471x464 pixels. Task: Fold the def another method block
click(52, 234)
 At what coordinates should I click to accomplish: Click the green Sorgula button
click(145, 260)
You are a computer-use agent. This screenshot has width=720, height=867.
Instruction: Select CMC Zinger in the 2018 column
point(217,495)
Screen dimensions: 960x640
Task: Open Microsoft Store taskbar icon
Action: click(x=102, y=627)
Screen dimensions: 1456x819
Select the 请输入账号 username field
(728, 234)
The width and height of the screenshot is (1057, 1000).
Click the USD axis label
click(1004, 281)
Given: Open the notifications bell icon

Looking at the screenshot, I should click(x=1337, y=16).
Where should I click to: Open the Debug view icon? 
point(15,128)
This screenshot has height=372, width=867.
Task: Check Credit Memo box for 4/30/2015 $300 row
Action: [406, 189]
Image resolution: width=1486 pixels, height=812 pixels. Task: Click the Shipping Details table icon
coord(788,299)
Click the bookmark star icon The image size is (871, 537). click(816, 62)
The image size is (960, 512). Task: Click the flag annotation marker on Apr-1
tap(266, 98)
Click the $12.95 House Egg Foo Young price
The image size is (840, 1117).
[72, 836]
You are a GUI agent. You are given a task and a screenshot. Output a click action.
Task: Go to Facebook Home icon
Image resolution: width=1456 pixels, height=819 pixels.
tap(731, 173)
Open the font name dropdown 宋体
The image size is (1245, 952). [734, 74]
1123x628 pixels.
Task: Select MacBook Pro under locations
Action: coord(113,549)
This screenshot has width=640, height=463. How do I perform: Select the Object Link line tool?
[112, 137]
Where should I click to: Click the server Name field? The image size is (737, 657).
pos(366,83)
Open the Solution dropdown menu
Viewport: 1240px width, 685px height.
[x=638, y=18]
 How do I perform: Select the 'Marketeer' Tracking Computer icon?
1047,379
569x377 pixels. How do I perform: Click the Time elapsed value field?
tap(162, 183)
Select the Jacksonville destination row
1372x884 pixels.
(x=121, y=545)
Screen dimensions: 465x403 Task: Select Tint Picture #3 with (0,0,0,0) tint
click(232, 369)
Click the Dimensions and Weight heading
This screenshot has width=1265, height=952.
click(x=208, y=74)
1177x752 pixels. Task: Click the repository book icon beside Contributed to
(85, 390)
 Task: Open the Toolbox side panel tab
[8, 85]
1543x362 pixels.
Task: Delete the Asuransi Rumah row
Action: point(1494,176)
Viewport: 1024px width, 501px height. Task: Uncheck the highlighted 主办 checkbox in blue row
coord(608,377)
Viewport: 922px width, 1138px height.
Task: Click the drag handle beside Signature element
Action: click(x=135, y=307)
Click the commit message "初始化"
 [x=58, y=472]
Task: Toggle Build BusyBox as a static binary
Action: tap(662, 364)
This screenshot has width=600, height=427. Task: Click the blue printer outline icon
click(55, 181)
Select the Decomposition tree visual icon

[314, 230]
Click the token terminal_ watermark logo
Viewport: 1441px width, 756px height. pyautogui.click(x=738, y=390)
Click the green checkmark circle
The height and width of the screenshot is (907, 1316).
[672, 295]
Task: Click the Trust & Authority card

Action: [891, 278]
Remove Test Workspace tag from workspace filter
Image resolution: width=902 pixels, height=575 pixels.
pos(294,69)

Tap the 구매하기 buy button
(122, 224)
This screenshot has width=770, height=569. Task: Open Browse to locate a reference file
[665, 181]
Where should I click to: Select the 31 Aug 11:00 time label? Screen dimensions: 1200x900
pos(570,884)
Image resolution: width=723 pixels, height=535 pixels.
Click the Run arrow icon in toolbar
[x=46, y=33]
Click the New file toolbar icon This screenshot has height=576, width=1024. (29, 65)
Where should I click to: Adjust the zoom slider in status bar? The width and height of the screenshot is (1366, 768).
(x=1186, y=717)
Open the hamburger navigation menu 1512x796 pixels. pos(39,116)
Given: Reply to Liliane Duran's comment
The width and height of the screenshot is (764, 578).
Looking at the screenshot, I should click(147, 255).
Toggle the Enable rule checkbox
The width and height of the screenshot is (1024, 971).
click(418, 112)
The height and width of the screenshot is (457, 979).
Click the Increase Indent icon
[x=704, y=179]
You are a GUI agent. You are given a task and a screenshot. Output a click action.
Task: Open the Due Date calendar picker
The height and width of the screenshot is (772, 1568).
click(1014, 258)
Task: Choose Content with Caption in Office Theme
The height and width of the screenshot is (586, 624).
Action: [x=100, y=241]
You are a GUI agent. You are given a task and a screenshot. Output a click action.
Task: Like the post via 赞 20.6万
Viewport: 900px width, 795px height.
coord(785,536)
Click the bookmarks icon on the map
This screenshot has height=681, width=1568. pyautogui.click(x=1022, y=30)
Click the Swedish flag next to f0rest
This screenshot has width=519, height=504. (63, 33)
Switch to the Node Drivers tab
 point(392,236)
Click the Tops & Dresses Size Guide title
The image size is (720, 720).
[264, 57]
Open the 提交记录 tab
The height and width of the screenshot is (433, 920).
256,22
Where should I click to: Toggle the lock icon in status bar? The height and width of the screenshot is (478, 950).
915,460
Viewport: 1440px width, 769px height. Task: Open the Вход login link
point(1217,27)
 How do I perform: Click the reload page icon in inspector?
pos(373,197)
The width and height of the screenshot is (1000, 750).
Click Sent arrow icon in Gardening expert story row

_ _ _

Please rewrite all the entries above as a JSON list of strings, with one string per line and blank lines left out.

[
  "471x464 pixels. Task: Fold the def another method block",
  "click(52, 234)",
  " At what coordinates should I click to accomplish: Click the green Sorgula button",
  "click(145, 260)",
  "You are a computer-use agent. This screenshot has width=720, height=867.",
  "Instruction: Select CMC Zinger in the 2018 column",
  "point(217,495)",
  "Screen dimensions: 960x640",
  "Task: Open Microsoft Store taskbar icon",
  "Action: click(x=102, y=627)",
  "Screen dimensions: 1456x819",
  "Select the 请输入账号 username field",
  "(728, 234)",
  "The width and height of the screenshot is (1057, 1000).",
  "Click the USD axis label",
  "click(1004, 281)",
  "Given: Open the notifications bell icon",
  "Looking at the screenshot, I should click(x=1337, y=16).",
  "Where should I click to: Open the Debug view icon? ",
  "point(15,128)",
  "This screenshot has height=372, width=867.",
  "Task: Check Credit Memo box for 4/30/2015 $300 row",
  "Action: [406, 189]",
  "Image resolution: width=1486 pixels, height=812 pixels. Task: Click the Shipping Details table icon",
  "coord(788,299)",
  "Click the bookmark star icon The image size is (871, 537). click(816, 62)",
  "The image size is (960, 512). Task: Click the flag annotation marker on Apr-1",
  "tap(266, 98)",
  "Click the $12.95 House Egg Foo Young price",
  "The image size is (840, 1117).",
  "[72, 836]",
  "You are a GUI agent. You are given a task and a screenshot. Output a click action.",
  "Task: Go to Facebook Home icon",
  "Image resolution: width=1456 pixels, height=819 pixels.",
  "tap(731, 173)",
  "Open the font name dropdown 宋体",
  "The image size is (1245, 952). [734, 74]",
  "1123x628 pixels.",
  "Task: Select MacBook Pro under locations",
  "Action: coord(113,549)",
  "This screenshot has width=640, height=463. How do I perform: Select the Object Link line tool?",
  "[112, 137]",
  "Where should I click to: Click the server Name field? The image size is (737, 657).",
  "pos(366,83)",
  "Open the Solution dropdown menu",
  "Viewport: 1240px width, 685px height.",
  "[x=638, y=18]",
  " How do I perform: Select the 'Marketeer' Tracking Computer icon?",
  "1047,379",
  "569x377 pixels. How do I perform: Click the Time elapsed value field?",
  "tap(162, 183)",
  "Select the Jacksonville destination row",
  "1372x884 pixels.",
  "(x=121, y=545)",
  "Screen dimensions: 465x403 Task: Select Tint Picture #3 with (0,0,0,0) tint",
  "click(232, 369)",
  "Click the Dimensions and Weight heading",
  "This screenshot has width=1265, height=952.",
  "click(x=208, y=74)",
  "1177x752 pixels. Task: Click the repository book icon beside Contributed to",
  "(85, 390)",
  " Task: Open the Toolbox side panel tab",
  "[8, 85]",
  "1543x362 pixels.",
  "Task: Delete the Asuransi Rumah row",
  "Action: point(1494,176)",
  "Viewport: 1024px width, 501px height. Task: Uncheck the highlighted 主办 checkbox in blue row",
  "coord(608,377)",
  "Viewport: 922px width, 1138px height.",
  "Task: Click the drag handle beside Signature element",
  "Action: click(x=135, y=307)",
  "Click the commit message \"初始化\"",
  " [x=58, y=472]",
  "Task: Toggle Build BusyBox as a static binary",
  "Action: tap(662, 364)",
  "This screenshot has width=600, height=427. Task: Click the blue printer outline icon",
  "click(55, 181)",
  "Select the Decomposition tree visual icon",
  "[314, 230]",
  "Click the token terminal_ watermark logo",
  "Viewport: 1441px width, 756px height. pyautogui.click(x=738, y=390)",
  "Click the green checkmark circle",
  "The height and width of the screenshot is (907, 1316).",
  "[672, 295]",
  "Task: Click the Trust & Authority card",
  "Action: [891, 278]",
  "Remove Test Workspace tag from workspace filter",
  "Image resolution: width=902 pixels, height=575 pixels.",
  "pos(294,69)",
  "Tap the 구매하기 buy button",
  "(122, 224)",
  "This screenshot has width=770, height=569. Task: Open Browse to locate a reference file",
  "[665, 181]",
  "Where should I click to: Select the 31 Aug 11:00 time label? Screen dimensions: 1200x900",
  "pos(570,884)",
  "Image resolution: width=723 pixels, height=535 pixels.",
  "Click the Run arrow icon in toolbar",
  "[x=46, y=33]",
  "Click the New file toolbar icon This screenshot has height=576, width=1024. (29, 65)",
  "Where should I click to: Adjust the zoom slider in status bar? The width and height of the screenshot is (1366, 768).",
  "(x=1186, y=717)",
  "Open the hamburger navigation menu 1512x796 pixels. pos(39,116)",
  "Given: Reply to Liliane Duran's comment",
  "The width and height of the screenshot is (764, 578).",
  "Looking at the screenshot, I should click(147, 255).",
  "Toggle the Enable rule checkbox",
  "The width and height of the screenshot is (1024, 971).",
  "click(418, 112)",
  "The height and width of the screenshot is (457, 979).",
  "Click the Increase Indent icon",
  "[x=704, y=179]",
  "You are a GUI agent. You are given a task and a screenshot. Output a click action.",
  "Task: Open the Due Date calendar picker",
  "The height and width of the screenshot is (772, 1568).",
  "click(1014, 258)",
  "Task: Choose Content with Caption in Office Theme",
  "The height and width of the screenshot is (586, 624).",
  "Action: [x=100, y=241]",
  "You are a GUI agent. You are given a task and a screenshot. Output a click action.",
  "Task: Like the post via 赞 20.6万",
  "Viewport: 900px width, 795px height.",
  "coord(785,536)",
  "Click the bookmarks icon on the map",
  "This screenshot has height=681, width=1568. pyautogui.click(x=1022, y=30)",
  "Click the Swedish flag next to f0rest",
  "This screenshot has width=519, height=504. (63, 33)",
  "Switch to the Node Drivers tab",
  " point(392,236)",
  "Click the Tops & Dresses Size Guide title",
  "The image size is (720, 720).",
  "[264, 57]",
  "Open the 提交记录 tab",
  "The height and width of the screenshot is (433, 920).",
  "256,22",
  "Where should I click to: Toggle the lock icon in status bar? The height and width of the screenshot is (478, 950).",
  "915,460",
  "Viewport: 1440px width, 769px height. Task: Open the Вход login link",
  "point(1217,27)",
  " How do I perform: Click the reload page icon in inspector?",
  "pos(373,197)",
  "The width and height of the screenshot is (1000, 750).",
  "Click Sent arrow icon in Gardening expert story row"
]